Winning Condition and Loss Operators

This module defines the operator-valued winning and loss expressions attached to an LCS game and a projector strategy.

Its main result is a sum-of-squares decomposition of the local loss operator, following the paper's algebraic winning-condition identities.

Local Operators

This section defines the winning assignments for a constraint and the associated local winning and loss operators.

def winning_assignments {G : LCSLayout} (game : LCSGame G) (i : Fin G.r) : Finset (Assignment G i)

The assignments satisfying equation i in the game game.

Equations

• winning_assignments game i = {α : Assignment G i | ∑ j : ↥(G.V i), α j = game.b i}

noncomputable def local_winning_operator {G : LCSLayout} (game : LCSGame G) {R : Type u_1} [Ring R] [StarRing R] [Algebra ℂ R] (strat : LCSStrategy R G) (i : Fin G.r) (j : ↥(G.V i)) : R

The local winning probability for a single edge (i, j).

Equations

• local_winning_operator game strat i j = ∑ x ∈ winning_assignments game i, strat.E i x * strat.F (↑j) (x j)

noncomputable def local_loss_operator {G : LCSLayout} (game : LCSGame G) {R : Type u_1} [Ring R] [StarRing R] [Algebra ℂ R] (strat : LCSStrategy R G) (i : Fin G.r) (j : ↥(G.V i)) : R

The local loss operator for a single edge (i, j).

Equations

• local_loss_operator game strat i j = 1 - local_winning_operator game strat i j

Winning Projector Identities

Two local projector identities used in the sum-of-squares derivation.

theorem sum_winning_projectors_eq_row_observable {G : LCSLayout} (game : LCSGame G) {R : Type u_1} [Ring R] [StarRing R] [Algebra ℂ R] [StarModule ℂ R] (strat : LCSStrategy R G) (i : Fin G.r) : ∑ x ∈ winning_assignments game i, strat.E i x = (1 / 2) • (1 + (-1) ^ ↑(game.b i) • (G.V i).attach.noncommProd (fun (j : { x : Fin G.s // x ∈ G.V i }) => Alice_A strat i j) ⋯)

Lemma 4.7.1 From the paper

theorem sum_marginal_projectors_eq_half_one_add_A {G : LCSLayout} {R : Type u_1} [Ring R] [StarRing R] [Algebra ℂ R] [StarModule ℂ R] (strat : LCSStrategy R G) (i : Fin G.r) (j : ↥(G.V i)) (y : Fin 2) : ∑ x : Assignment G i with x j = y, strat.E i x = (1 / 2) • (1 + (-1) ^ ↑y • Alice_A strat i j)

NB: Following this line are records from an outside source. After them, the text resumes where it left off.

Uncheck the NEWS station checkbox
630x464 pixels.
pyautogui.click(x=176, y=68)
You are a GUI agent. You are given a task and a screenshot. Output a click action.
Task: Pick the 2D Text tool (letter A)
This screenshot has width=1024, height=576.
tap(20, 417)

Lemma 4.7.2 From the paper

Local Loss SOS

This section derives the sum-of-squares decomposition of the local loss operator by a sequence of private rewriting lemmas.

theorem local_loss_sos {G : LCSLayout} (game : LCSGame G) {R : Type u_1} [Ring R] [StarRing R] [Algebra ℂ R] [StarModule ℂ R] (strat : LCSStrategy R G) (i : Fin G.r) (j : ↥(G.V i)) : local_loss_operator game strat i j = (1 / 8) • ((1 - Bob_B strat ↑j * Alice_A strat i j) ^ 2 + (1 - (-1) ^ ↑(game.b i) • Alice_Row_Prod strat i) ^ 2 + (1 - (-1) ^ ↑(game.b i) • (Alice_Row_Prod strat i * Alice_A strat i j * Bob_B strat ↑j)) ^ 2)

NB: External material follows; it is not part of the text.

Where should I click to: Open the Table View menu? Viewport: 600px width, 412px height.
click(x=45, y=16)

The Sum of Squares decomposition of the local loss operator.

Global Operators

The overall winning and loss operators are obtained by averaging the local quantities over the question graph of the game.

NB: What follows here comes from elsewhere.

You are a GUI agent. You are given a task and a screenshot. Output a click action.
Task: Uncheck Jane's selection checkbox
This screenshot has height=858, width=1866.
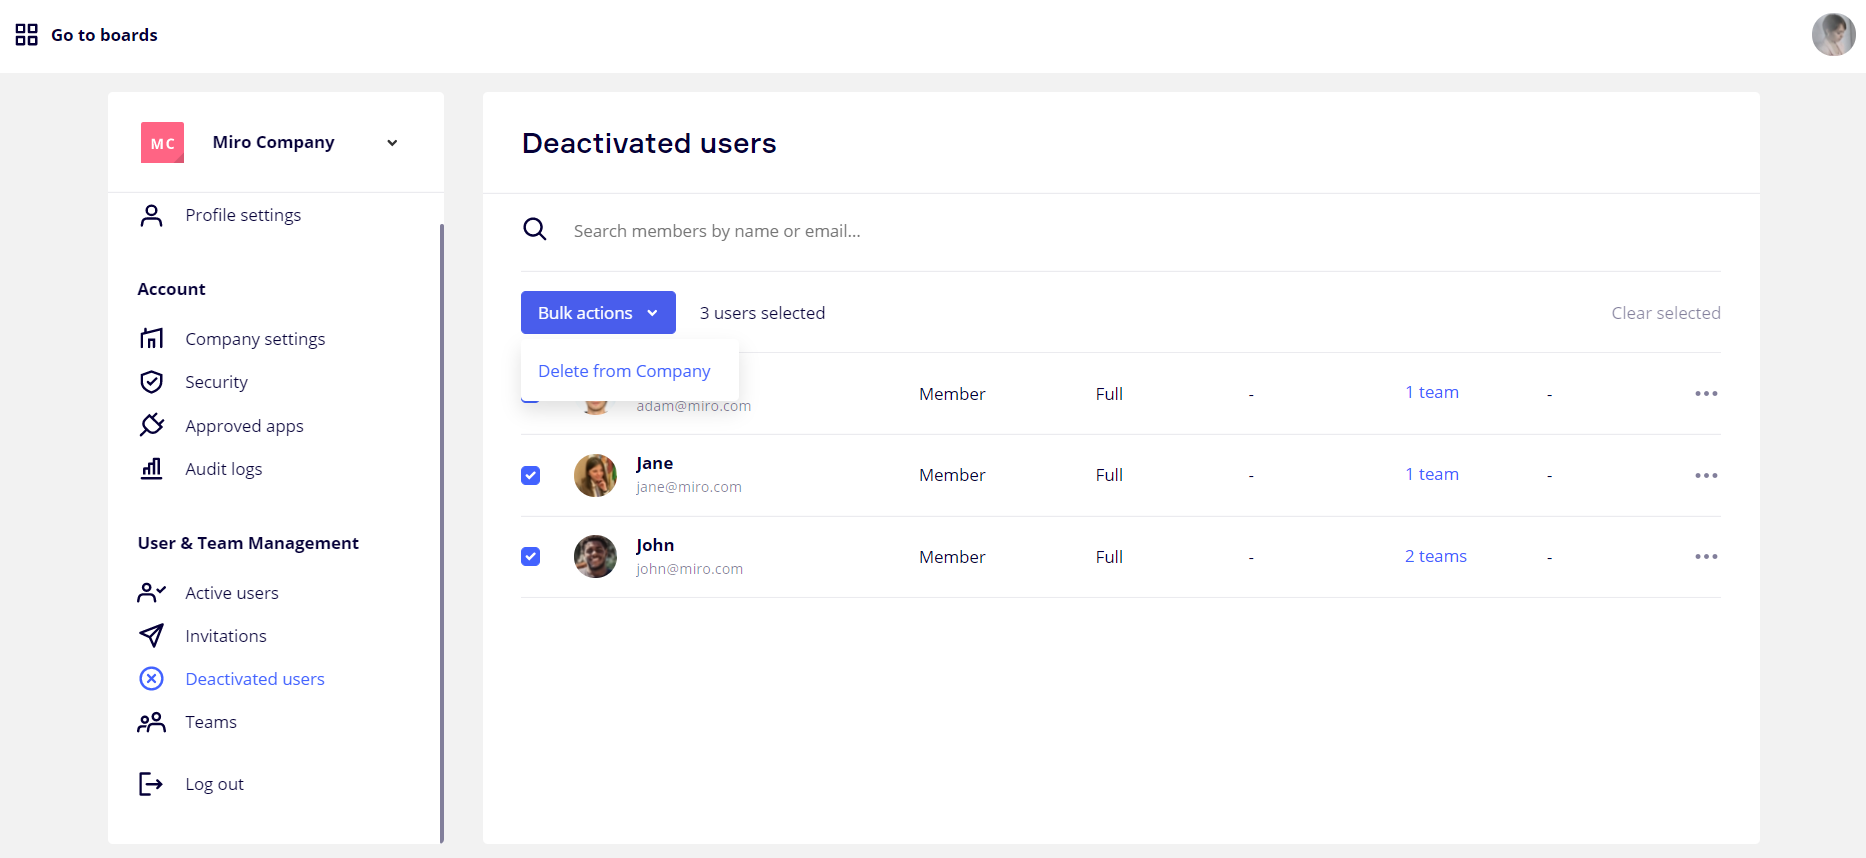click(531, 475)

noncomputable def winning_operator {G : LCSLayout} (game : LCSGame G) {R : Type u_1} [Ring R] [StarRing R] [Algebra ℂ R] (strat : LCSStrategy R G) : R

The total Winning Operator v is the average of local winning probabilities.

Equations

• winning_operator game strat = ∑ i : Fin G.r, ∑ j : ↥(G.V i), have normalization := ↑(G.r * (G.V i).card); (1 / normalization) • local_winning_operator game strat i j

noncomputable def loss_operator {G : LCSLayout} (game : LCSGame G) {R : Type u_1} [Ring R] [StarRing R] [Algebra ℂ R] (strat : LCSStrategy R G) : R

The total Loss Operator 1 - v.

Equations

• loss_operator game strat = 1 - winning_operator game strat